Andernorts herrscht ein ähnlicher Ungeist. Die Bielefelder Normannia Nibelungen begrüßte Johannes Rogalla von Bieberstein, Autor des Buches Jüdischer Bolschewismus – Mythos und Realität, als Referenten. Die Kontakte der Danubia München in die gewalttätige Skinheadszene ließen Bayerns Innenminister Günther Beckstein von einer »Unterwanderung« durch Neonazis sprechen. Die germanische Mythologie in Vergangenheit und Gegenwart lautete ein noch recht harmloser Vortrag der Burschenschaft Markomannia Aachen-Greifswald im vergangenen Studienjahr. Sie hatte 1994 die Wiedervereinigung Deutschlands mit Österreichs in »einem Europa der Vaterländer« gefordert. Die Kameraden der Greifswalder Burschenschaft Rugia hatten kurz zuvor zum Geschichtsstündchen mit General a. D. Gerd Schultze-Rhonhof geladen. Thema: 1939: Der Krieg, der viele Väter hatte.

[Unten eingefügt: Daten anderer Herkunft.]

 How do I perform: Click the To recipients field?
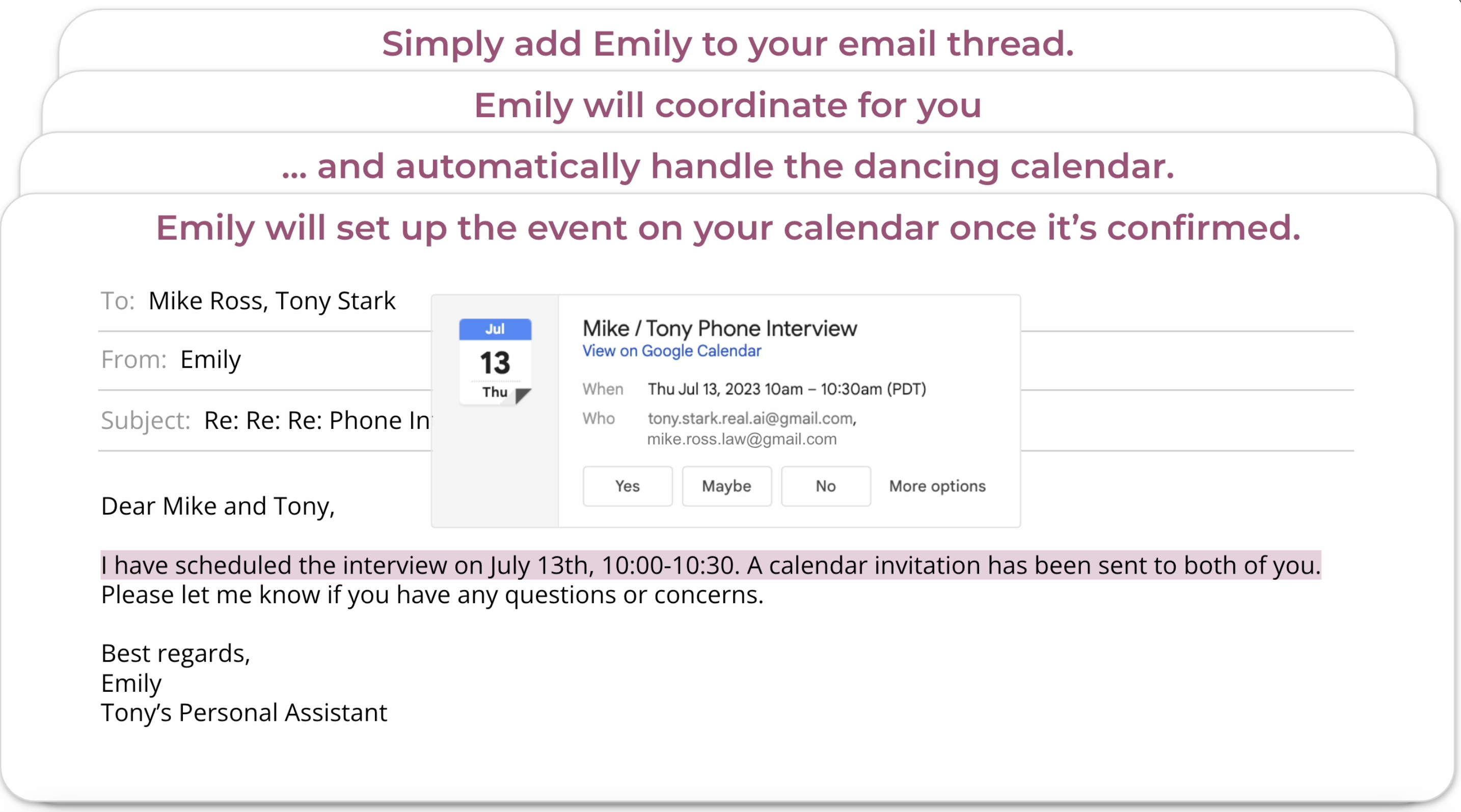click(x=271, y=301)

Die Zahl der Bundesbrüder mit NPD-Parteibuch gibt der Senior der Greifswalder Rugia mit »unter fünf Prozent« an. Dies sei »bedauernswert«, aber Teil der »freien Meinungsäußerung«. Auch der Bundesgeschäftsführer der NPD-Jugend Junge Nationaldemokraten, Mathias Rochow, ist »Alter Herr« der Rugia. Die »Heimatseiten« der Burschenschaft im Internet sind auf ihn registriert. Für die reaktionäre Junge Landsmannschaft Ostpreußen verantwortete er Flyer mit Titeln wie Ostpreußen soll leben. Der Weg von der Burschenschaft, die für ein »ungeteiltes deutsches Vaterland« eintritt und »alle Standesgesetze bekämpft«, zur äußersten Rechten könnte direkter kaum sein.